Wild Bird Rescue has a Purple Martin house that has been very popular in years past. The trick is to allow the purple martins in while keeping house sparrows and starlings out.
Lila Arnold, one of the other rehabbers at Wild Bird Rescue, said she had been seeing house sparrows taking over some of the units, and asked if I would clean the nests out while I was here Saturday.
Sure enough, when I got here I could see three pair of martins checking out the apartments and I could also see a pair of house sparrows going in and out. I had my husband drop the house (my hands aren't strong enough to wrestle the pins--darned arthritis!) and pulled out a large house sparrow nest. I checked the other units and could see a few had the beginnings of purple martin nests.
Today I drove up to Wild Bird Rescue and there are at least 6 pairs of martins busily going in and out with nesting materials. I could also see a pair of house sparrows busily working away. At this point with the martins looking well established, I probably won't drop the house again. However, I thought about it when I saw a starling sitting on top of the house, as they can be very aggressive and have been reported to oust martins.

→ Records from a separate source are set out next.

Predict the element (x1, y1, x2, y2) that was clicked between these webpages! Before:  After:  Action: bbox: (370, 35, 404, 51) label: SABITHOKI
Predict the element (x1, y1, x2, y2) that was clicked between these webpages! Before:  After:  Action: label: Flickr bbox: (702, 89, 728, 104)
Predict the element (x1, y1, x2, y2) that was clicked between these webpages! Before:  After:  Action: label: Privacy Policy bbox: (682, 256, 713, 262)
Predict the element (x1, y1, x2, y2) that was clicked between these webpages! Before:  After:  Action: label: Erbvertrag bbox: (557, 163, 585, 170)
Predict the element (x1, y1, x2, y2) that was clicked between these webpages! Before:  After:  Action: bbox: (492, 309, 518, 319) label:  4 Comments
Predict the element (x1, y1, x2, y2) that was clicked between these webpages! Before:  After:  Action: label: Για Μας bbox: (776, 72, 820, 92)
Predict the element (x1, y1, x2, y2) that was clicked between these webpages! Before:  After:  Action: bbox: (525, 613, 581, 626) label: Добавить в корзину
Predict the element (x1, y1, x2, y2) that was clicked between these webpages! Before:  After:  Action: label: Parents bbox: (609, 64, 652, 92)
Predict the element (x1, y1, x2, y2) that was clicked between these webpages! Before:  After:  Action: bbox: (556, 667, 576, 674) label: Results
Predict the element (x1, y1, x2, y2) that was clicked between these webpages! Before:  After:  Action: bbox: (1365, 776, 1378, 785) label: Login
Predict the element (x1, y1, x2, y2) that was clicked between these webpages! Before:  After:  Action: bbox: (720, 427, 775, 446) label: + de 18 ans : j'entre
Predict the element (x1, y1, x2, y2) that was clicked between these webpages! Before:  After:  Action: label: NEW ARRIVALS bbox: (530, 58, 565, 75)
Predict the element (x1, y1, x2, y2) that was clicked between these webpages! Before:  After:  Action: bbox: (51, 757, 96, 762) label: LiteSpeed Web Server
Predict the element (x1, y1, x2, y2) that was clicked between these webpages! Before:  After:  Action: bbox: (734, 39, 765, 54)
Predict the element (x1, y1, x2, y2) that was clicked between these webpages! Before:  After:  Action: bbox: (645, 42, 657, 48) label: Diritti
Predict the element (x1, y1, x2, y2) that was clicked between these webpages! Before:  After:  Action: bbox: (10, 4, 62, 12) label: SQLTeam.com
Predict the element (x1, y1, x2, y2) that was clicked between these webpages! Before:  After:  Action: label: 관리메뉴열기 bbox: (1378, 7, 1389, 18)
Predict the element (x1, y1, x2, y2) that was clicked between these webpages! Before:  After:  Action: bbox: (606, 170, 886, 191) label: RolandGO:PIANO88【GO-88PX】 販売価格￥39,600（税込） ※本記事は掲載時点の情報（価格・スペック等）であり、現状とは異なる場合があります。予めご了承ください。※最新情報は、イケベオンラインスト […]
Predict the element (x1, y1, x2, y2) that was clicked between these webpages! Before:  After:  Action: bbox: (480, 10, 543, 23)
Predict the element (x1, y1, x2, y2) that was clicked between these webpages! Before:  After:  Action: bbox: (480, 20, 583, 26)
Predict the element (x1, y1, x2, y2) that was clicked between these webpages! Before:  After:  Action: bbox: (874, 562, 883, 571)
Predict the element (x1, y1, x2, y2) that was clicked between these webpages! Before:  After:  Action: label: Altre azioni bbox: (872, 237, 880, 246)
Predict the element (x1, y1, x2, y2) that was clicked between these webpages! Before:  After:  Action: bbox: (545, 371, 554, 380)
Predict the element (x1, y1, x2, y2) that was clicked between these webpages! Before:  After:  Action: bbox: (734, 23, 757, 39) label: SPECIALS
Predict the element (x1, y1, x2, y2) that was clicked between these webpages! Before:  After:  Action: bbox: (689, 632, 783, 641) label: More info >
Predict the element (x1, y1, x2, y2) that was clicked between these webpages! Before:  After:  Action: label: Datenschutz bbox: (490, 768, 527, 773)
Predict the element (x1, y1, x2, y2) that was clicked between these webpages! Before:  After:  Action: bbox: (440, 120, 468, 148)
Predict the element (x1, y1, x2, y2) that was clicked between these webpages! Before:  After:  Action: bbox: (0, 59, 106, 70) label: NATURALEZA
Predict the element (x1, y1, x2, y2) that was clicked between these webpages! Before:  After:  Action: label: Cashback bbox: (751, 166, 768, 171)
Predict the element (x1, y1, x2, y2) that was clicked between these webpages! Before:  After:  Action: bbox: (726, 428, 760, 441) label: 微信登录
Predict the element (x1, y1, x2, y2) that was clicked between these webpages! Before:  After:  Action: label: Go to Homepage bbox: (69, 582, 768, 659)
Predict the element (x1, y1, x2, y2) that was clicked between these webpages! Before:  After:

I think this group will be OK though. As I watched the starling, trying to decide what I should do, I noticed a couple of martins diving at him. One grabbed him and they fell to the ground, where they wrestled for a few seconds before the starling flew away, pursued by several of the martins. It appears they can take care of the starling interloper fine on their own. Bob Lindsay observed a similar mobbing on a starling last year.
I've been out since and it appears there are about 6 pair of martins and 2 pair of house sparrows in the unit. We'll see how it goes. If the house sparrows look like they are getting obnoxious, they'll have to go.